Encore plus durs les samedis et les fins de semaine. Entrer chez Pane & Olio est comme un pincement au cœur, une grande impression de vide et un calme inhabituel. Où sont ces fins de semaine où j’ai l’habitude de courir dans tous les sens ?

 « Confiner » était un mot que je n’avais encore jamais utilisé en français, verbe transitif direct signifiant « toucher aux limites ». Emploi intrans. [En parlant de deux êtres ou choses dans leurs rapports réciproques] « Être très proches l’un de l’autre ».

Je continuerai donc de partager ma passion avec vous. Virtuellement. Parlons de recettes, produits, vins, lieux d’inspiration… en attendant avec impatience de vous retrouver bientôt sous un jour meilleur. Tous les secteurs sont touchés, il va falloir se réinventer…

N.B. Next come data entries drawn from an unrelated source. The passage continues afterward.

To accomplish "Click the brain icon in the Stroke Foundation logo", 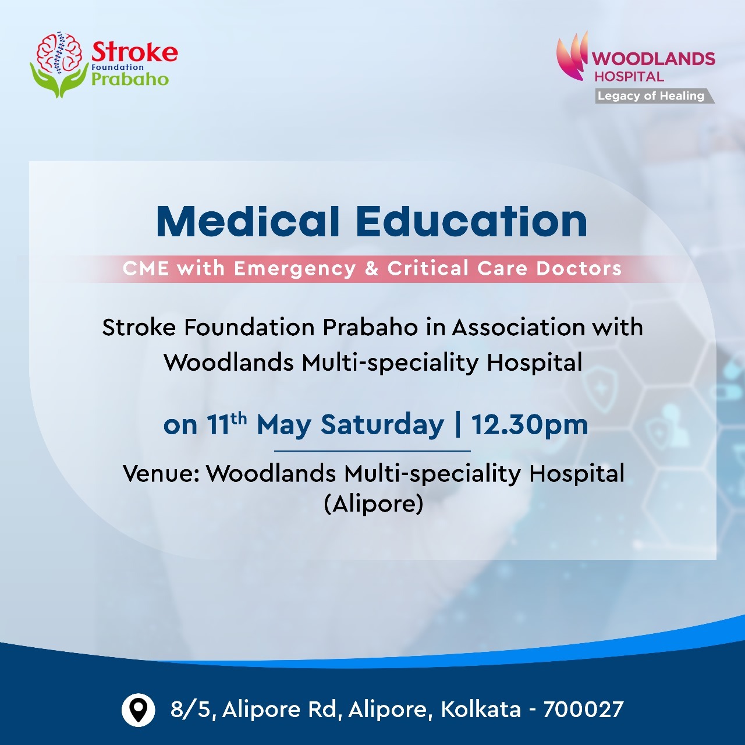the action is [x=59, y=52].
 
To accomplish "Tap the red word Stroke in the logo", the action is [x=134, y=52].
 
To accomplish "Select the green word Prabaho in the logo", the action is [x=130, y=79].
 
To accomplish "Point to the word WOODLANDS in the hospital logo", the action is [x=654, y=59].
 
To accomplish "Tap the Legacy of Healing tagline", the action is [x=651, y=96].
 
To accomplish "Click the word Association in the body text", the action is [x=519, y=328].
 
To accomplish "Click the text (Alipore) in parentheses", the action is [x=374, y=504].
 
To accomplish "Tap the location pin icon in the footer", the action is [x=139, y=710].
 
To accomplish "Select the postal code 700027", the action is [x=583, y=709].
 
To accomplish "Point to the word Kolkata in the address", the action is [x=481, y=709].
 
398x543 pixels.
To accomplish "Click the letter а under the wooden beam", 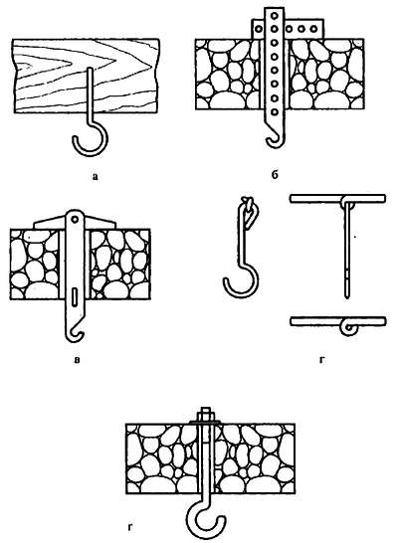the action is point(96,177).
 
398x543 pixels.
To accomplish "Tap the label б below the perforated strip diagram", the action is point(275,175).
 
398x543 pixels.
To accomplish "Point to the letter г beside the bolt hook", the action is point(130,528).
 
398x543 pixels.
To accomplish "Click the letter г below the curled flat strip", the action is point(322,360).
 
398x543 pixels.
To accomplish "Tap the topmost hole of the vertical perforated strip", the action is point(275,15).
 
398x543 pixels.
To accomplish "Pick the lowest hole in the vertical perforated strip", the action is point(275,111).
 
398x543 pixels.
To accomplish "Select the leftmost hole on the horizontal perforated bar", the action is point(258,29).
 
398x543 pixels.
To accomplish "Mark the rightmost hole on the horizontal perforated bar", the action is point(313,29).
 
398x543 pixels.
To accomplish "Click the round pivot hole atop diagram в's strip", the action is point(75,219).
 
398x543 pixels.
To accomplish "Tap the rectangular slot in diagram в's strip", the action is point(75,297).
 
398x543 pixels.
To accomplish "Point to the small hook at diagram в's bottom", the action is point(74,337).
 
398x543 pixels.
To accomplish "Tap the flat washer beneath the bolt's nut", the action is point(204,422).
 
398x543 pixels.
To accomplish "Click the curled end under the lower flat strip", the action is point(349,328).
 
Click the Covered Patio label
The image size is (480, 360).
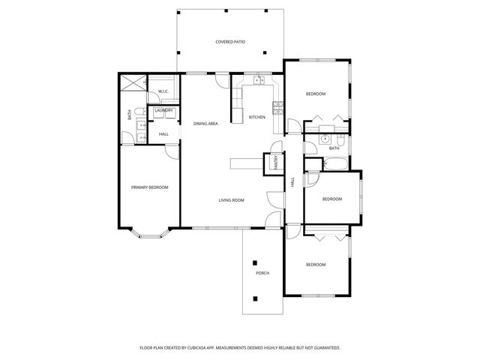[230, 42]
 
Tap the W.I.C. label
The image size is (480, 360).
[163, 92]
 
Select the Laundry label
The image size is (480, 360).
[164, 111]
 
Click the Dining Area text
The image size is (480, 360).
[206, 123]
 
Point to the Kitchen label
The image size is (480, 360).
[257, 117]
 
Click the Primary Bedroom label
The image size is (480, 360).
[149, 187]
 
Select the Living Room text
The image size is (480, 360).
[232, 200]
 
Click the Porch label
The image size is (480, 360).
[262, 273]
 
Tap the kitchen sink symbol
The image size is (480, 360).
[259, 80]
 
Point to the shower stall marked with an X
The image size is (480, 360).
[132, 84]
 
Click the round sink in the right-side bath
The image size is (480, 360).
[325, 140]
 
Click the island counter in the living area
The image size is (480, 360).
[245, 164]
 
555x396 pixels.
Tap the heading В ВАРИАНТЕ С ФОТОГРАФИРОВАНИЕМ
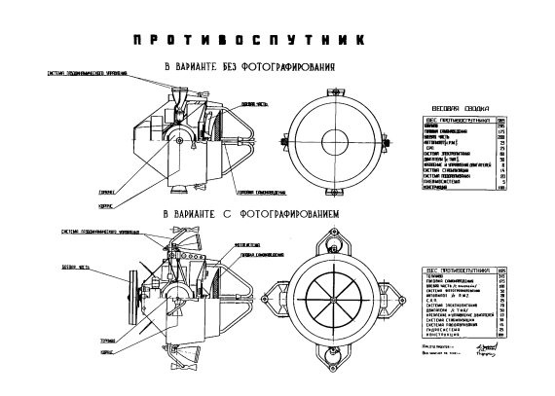244,211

Tout comme les semences qui se développent dans des conditions très difficiles, le blé qui s’adapte au climat le plus hostile ou les tomates qui réussissent à pousser dans l’eau salée, … Ces variétés qui s’adaptent augmentent ainsi leur résistance au froid, au manque d’eau et parviennent à devenir encore plus fortes.

2 Replies to “Il était une fois Pane & Olio…”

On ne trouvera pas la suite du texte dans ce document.